_Source data_
============

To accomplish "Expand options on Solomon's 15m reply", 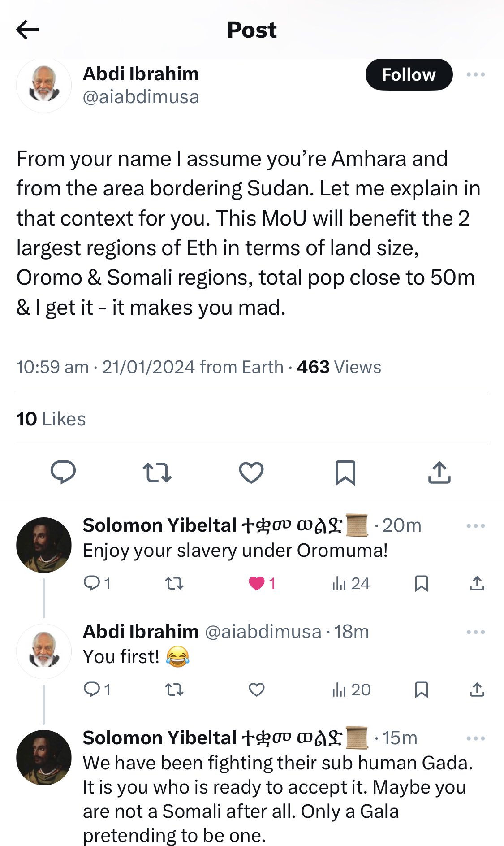I will (x=475, y=738).
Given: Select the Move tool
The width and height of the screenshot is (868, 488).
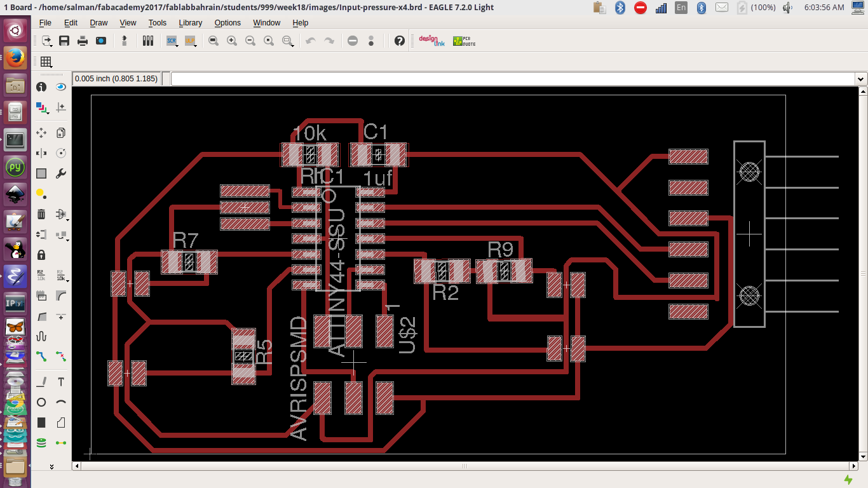Looking at the screenshot, I should click(x=41, y=132).
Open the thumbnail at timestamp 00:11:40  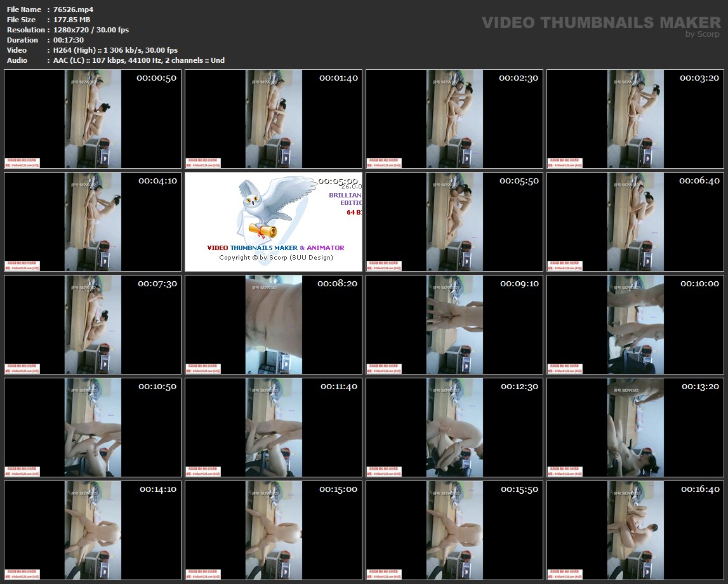click(x=274, y=427)
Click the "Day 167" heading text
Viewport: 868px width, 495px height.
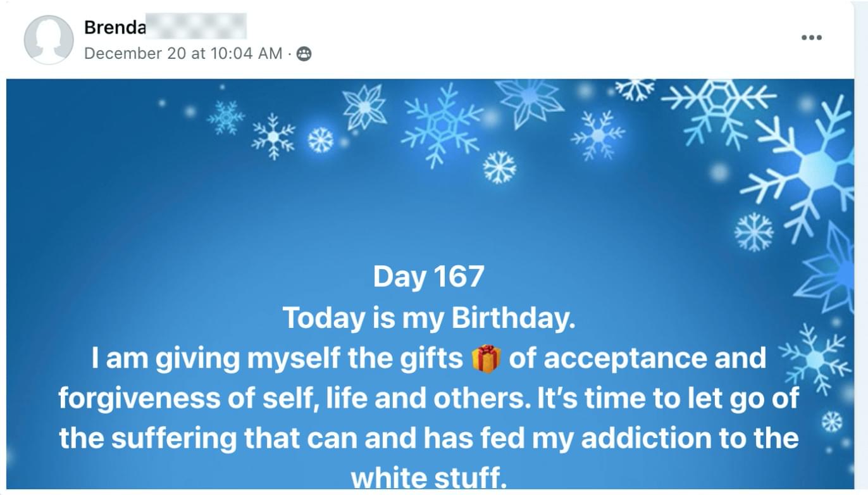pos(428,277)
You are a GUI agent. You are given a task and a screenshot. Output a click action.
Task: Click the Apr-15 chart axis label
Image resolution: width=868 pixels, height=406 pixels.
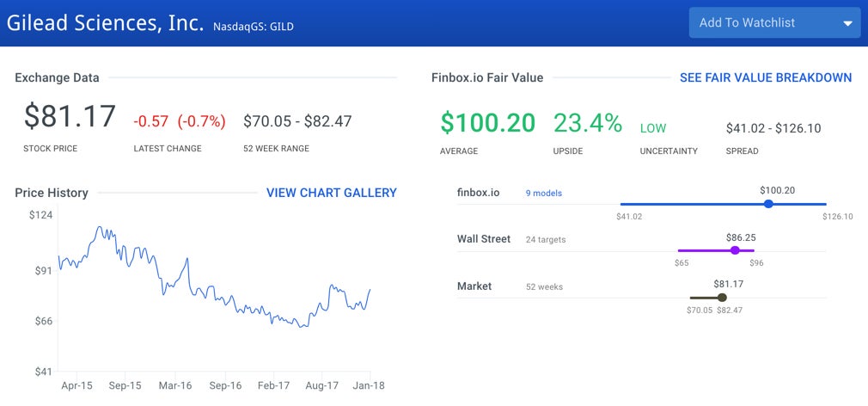point(77,386)
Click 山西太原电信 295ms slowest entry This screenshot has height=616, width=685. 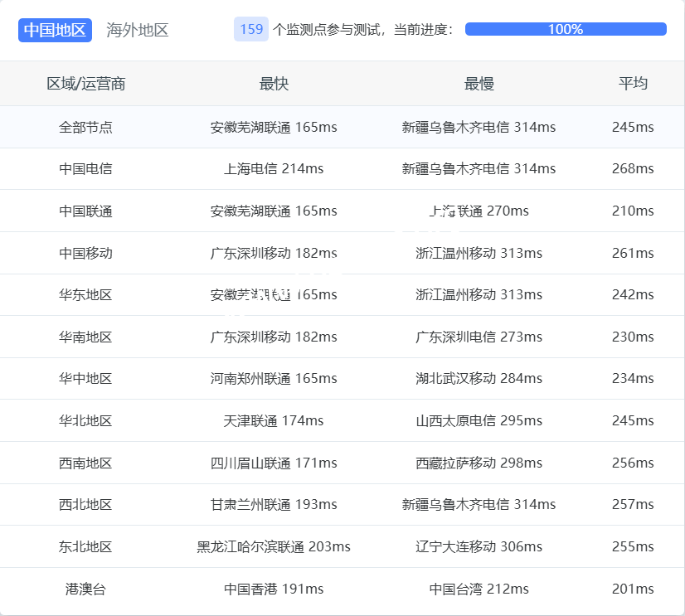(479, 420)
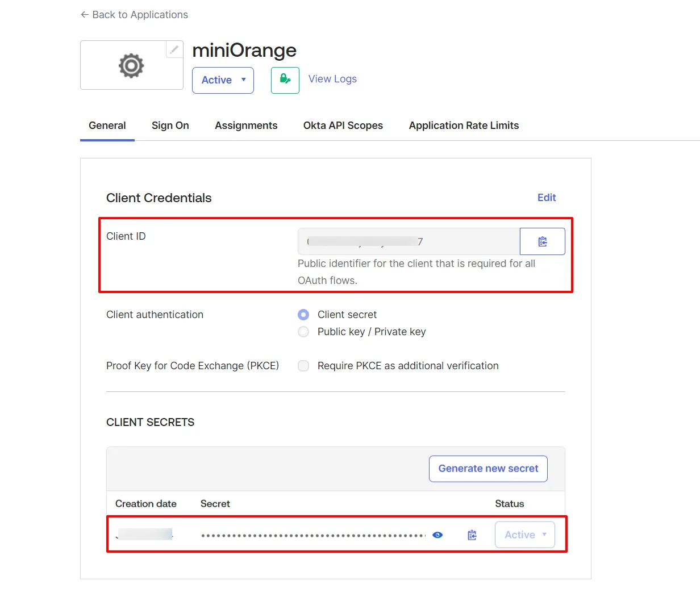Open the Application Rate Limits tab
Viewport: 700px width, 593px height.
click(x=464, y=126)
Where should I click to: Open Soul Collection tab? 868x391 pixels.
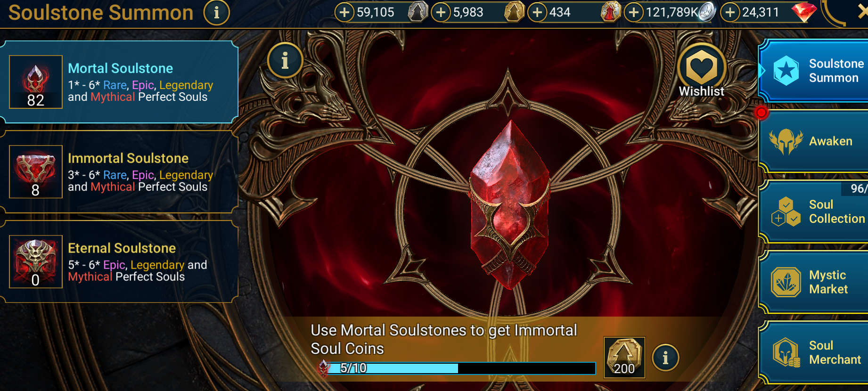click(x=814, y=212)

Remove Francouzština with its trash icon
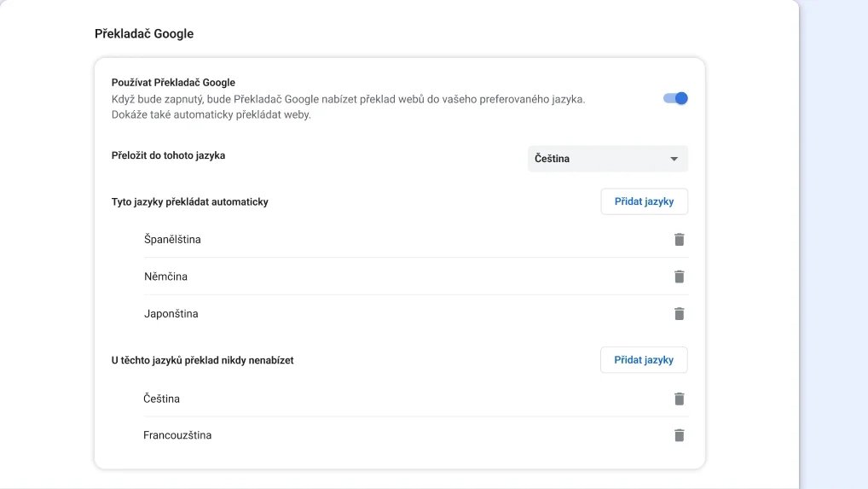(x=679, y=435)
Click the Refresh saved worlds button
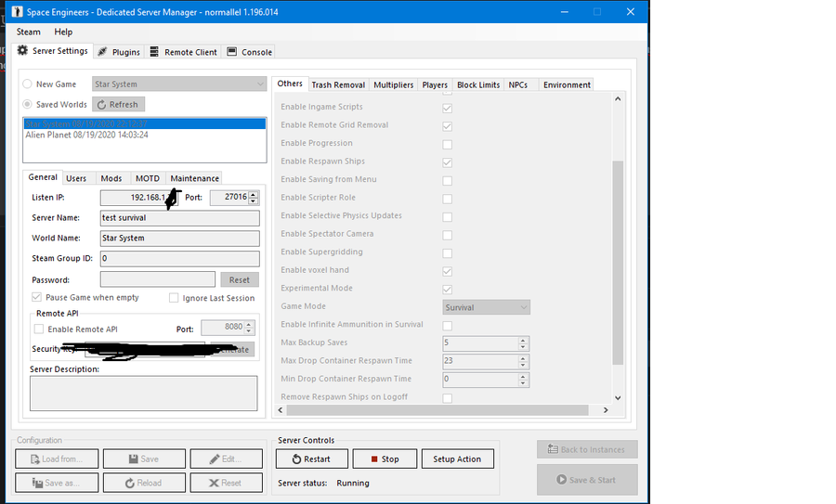Screen dimensions: 836x504 tap(118, 105)
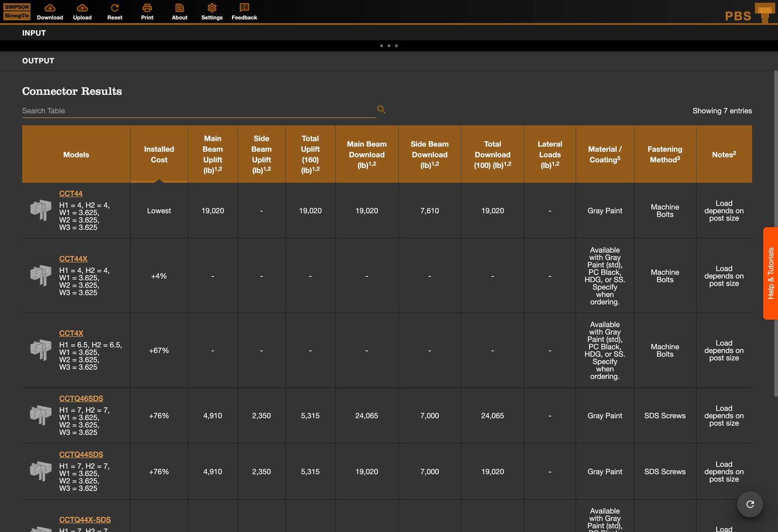Open the Feedback icon
This screenshot has width=778, height=532.
point(244,8)
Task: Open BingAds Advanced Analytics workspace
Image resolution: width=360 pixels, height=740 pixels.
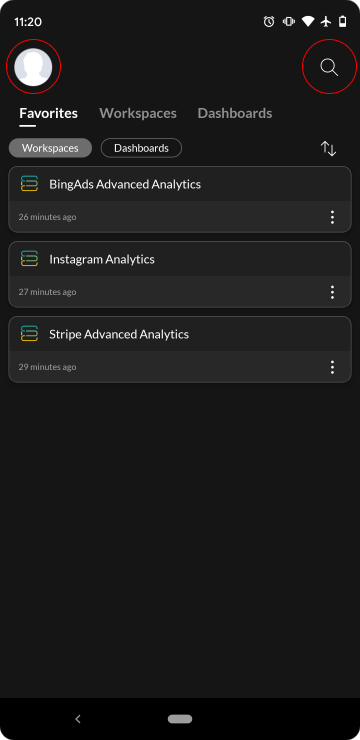Action: (x=180, y=199)
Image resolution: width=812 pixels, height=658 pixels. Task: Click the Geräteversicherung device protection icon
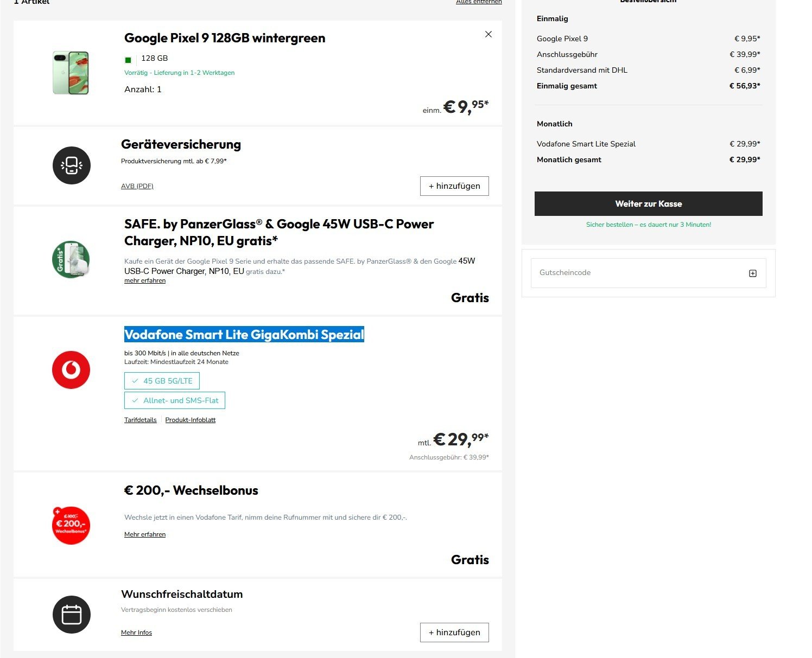71,165
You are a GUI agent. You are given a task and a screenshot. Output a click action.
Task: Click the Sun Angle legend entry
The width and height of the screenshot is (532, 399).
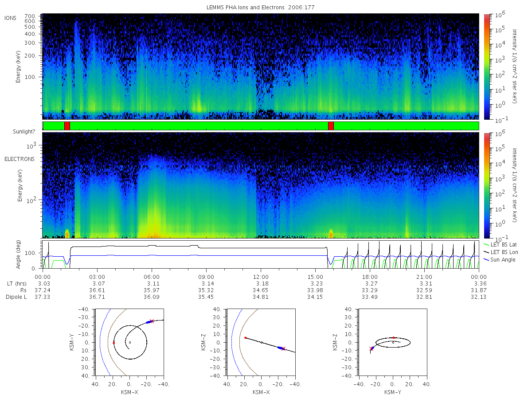coord(500,259)
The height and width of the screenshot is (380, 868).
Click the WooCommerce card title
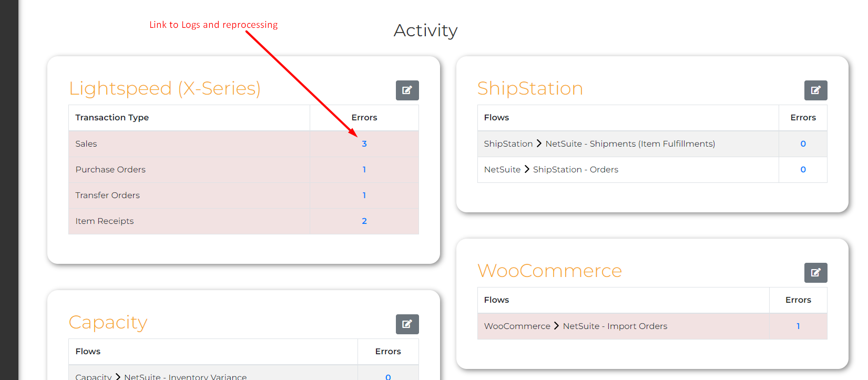tap(549, 271)
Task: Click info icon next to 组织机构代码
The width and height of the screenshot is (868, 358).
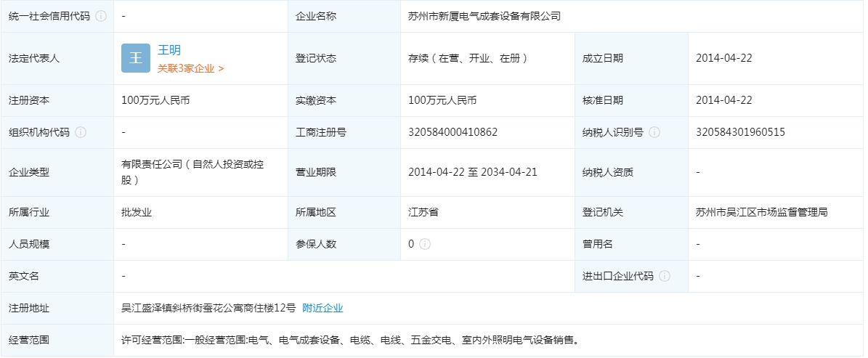Action: click(x=81, y=132)
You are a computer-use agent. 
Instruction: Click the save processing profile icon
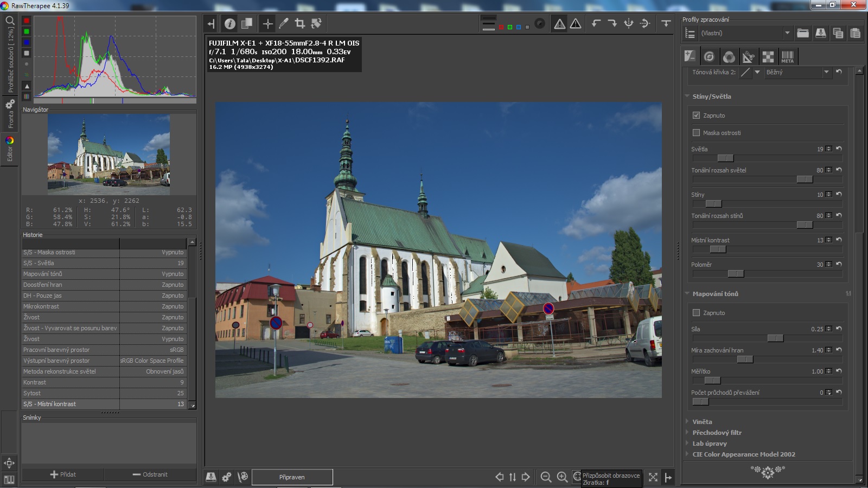[820, 33]
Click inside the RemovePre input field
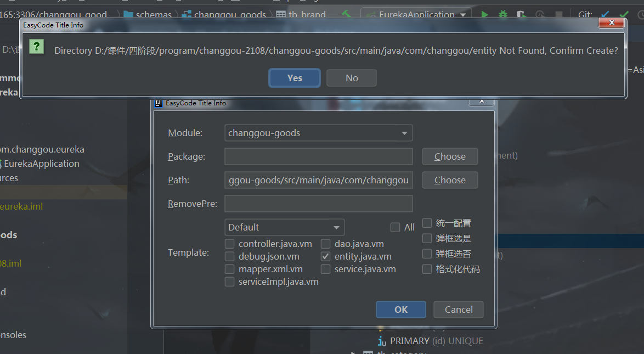The image size is (644, 354). [x=318, y=204]
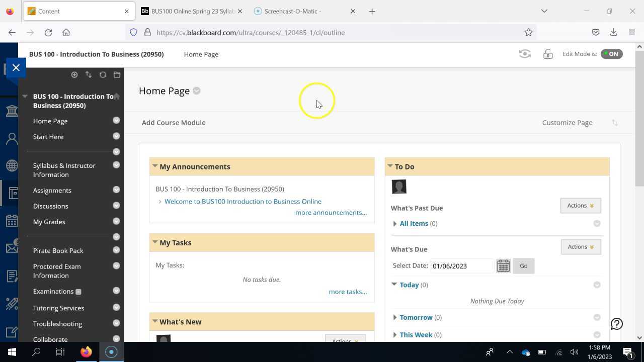
Task: Refresh the course menu
Action: coord(103,75)
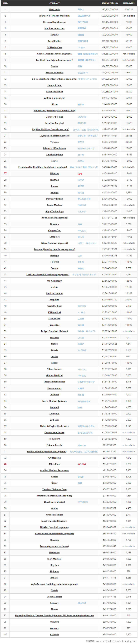The width and height of the screenshot is (138, 644).
Task: Click the Siemens Healthineers link
Action: [54, 22]
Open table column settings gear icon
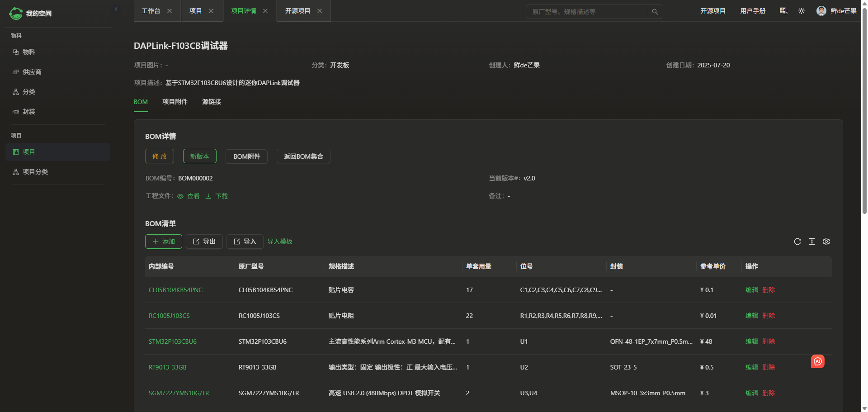 click(826, 242)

============

_What you are asked to do_
Please write out exactly the lines starting at the one that contains "The height and" and ending with the final line of the entries, both ends included. Do not write out any pictures.

_Answer_
The height and width of the screenshot is (380, 868).
Click the WooCommerce card title
tap(549, 271)
Task: Click info icon next to 组织机构代码
The width and height of the screenshot is (868, 358).
Action: click(x=81, y=132)
You are a computer-use agent. 
Instruction: Click the save processing profile icon
[820, 33]
Click inside the RemovePre input field
The image size is (644, 354). [x=318, y=204]
Task: Refresh the course menu
Action: coord(103,75)
The width and height of the screenshot is (138, 644).
Task: Click the Siemens Healthineers link
Action: [54, 22]
Open table column settings gear icon
 click(826, 242)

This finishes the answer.